Over €500k to bring vacant housing units back into use in Limerick


Over €500k to bring vacant housing units back into use in Limerick

The Council has said that the level of vacant properties is reducing thanks to this programme

MORE than €500,000 is being provided to Limerick City and County Council to refurbish 32 ‘void’ and vacant housing units.

Minister for Housing, Planning, Community and Local Government Simon Coveney has announced the allocation of funding of over €24 million nationally for the return of over 1,400 vacant local authority properties to productive use this year.

Thirty-two homes across Limerick city and county will be brought back into use after €554,000 in funding was allocated to the local authority as part of the nationwide scheme.

The move is a continuation of the Government’s commitment under the Social Housing Strategy to deliver 47,000 housing units by 2021 at a cost of €5.35 billion.

Minister Coveney said the plan will bring another 1,400 housing units back into use for homeless households and families on housing waiting lists.
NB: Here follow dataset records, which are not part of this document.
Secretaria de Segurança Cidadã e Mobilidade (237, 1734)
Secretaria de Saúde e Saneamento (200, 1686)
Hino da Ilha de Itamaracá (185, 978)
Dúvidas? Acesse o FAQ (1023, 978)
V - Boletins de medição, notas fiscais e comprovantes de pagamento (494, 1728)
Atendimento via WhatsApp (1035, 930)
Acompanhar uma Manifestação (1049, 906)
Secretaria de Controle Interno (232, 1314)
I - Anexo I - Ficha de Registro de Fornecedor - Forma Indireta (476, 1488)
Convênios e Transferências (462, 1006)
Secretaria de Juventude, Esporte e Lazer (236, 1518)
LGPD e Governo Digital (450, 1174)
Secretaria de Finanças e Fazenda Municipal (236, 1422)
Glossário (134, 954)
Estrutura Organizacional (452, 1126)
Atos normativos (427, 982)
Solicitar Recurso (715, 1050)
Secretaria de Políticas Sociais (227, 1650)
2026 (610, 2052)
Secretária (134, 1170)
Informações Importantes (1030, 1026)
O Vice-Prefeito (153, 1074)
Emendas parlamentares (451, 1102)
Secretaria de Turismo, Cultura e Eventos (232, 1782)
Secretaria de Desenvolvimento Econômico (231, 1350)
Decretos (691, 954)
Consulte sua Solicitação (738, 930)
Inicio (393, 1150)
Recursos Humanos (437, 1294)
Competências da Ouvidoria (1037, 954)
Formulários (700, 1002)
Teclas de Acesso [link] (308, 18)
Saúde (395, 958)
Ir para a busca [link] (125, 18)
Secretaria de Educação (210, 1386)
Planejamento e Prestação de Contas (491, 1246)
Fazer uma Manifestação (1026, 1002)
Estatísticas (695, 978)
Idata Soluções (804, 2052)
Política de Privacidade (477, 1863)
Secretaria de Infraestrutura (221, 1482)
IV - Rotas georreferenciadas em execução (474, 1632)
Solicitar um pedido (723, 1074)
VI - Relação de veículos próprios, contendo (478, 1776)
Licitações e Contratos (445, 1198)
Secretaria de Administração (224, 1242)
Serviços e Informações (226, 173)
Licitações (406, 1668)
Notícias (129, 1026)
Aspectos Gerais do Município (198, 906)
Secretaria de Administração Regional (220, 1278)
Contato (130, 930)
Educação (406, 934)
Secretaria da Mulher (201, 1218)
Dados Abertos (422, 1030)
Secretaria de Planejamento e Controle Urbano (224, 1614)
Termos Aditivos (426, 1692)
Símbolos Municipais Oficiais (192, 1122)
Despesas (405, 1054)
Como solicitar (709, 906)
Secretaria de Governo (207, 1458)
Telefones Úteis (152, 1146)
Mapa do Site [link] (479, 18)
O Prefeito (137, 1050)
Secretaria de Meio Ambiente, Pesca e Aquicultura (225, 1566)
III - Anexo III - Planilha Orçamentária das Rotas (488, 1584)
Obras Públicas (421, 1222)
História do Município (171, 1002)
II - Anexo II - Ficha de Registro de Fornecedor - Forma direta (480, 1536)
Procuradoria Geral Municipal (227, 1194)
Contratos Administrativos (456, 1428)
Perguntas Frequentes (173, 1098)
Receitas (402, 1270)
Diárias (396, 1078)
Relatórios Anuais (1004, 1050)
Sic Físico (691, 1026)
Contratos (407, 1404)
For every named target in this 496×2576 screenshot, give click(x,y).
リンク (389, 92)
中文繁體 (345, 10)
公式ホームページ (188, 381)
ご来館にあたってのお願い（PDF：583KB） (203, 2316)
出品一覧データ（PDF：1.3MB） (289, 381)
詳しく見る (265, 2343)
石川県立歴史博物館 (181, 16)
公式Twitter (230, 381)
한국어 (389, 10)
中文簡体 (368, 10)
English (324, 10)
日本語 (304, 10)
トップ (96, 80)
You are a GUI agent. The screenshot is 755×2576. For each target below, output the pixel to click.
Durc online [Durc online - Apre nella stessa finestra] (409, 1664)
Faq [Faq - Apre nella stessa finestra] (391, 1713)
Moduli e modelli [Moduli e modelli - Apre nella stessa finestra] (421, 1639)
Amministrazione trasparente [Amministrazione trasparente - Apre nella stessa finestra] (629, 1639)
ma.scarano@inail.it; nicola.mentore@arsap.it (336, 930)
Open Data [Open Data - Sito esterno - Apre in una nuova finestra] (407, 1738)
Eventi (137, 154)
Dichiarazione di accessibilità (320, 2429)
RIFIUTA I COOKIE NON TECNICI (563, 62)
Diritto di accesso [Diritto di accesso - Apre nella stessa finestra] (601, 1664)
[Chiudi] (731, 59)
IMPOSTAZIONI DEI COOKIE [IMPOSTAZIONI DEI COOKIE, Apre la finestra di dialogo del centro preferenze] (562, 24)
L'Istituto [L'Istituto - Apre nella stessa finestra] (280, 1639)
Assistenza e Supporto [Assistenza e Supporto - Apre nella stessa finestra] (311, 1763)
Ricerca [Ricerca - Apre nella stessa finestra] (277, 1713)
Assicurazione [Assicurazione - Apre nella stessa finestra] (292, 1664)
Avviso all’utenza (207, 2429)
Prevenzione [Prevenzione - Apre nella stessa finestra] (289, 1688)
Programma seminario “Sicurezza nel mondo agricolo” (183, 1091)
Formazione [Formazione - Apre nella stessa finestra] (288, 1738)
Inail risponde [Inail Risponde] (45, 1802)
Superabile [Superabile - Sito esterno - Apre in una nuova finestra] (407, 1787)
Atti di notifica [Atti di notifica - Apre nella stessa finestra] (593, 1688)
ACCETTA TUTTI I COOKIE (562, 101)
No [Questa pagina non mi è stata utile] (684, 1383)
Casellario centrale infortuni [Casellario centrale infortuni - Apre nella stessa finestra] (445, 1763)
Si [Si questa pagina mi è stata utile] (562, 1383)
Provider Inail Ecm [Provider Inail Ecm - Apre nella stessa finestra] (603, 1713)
Mr Coveney said that feedback from local authorities in respect of this programme has been “very positive” since its introduction in 2014.

“These measures will also greatly assist local authorities in achieving quick turnaround and re-letting times for such units.

“These measures will mean that there will not be a high number of vacant units, and local authorities will be continued to be supported in the remediation of any such vacant units that do occur.

“I’m happy to be able to continue the vacant property programme and to support the local authorities in the provision of funding for these very worthwhile and important schemes for local authority tenants,” concluded the Minister.

Seamus Hanrahan, senior architect with Limerick City and County Council, said they have identified units across the city and county that can be renovated and reoccupied by families and individuals in need of a home.

“The level of local authority vacant houses in Limerick has been constantly reducing as a result of this funding programme over the past number of years.”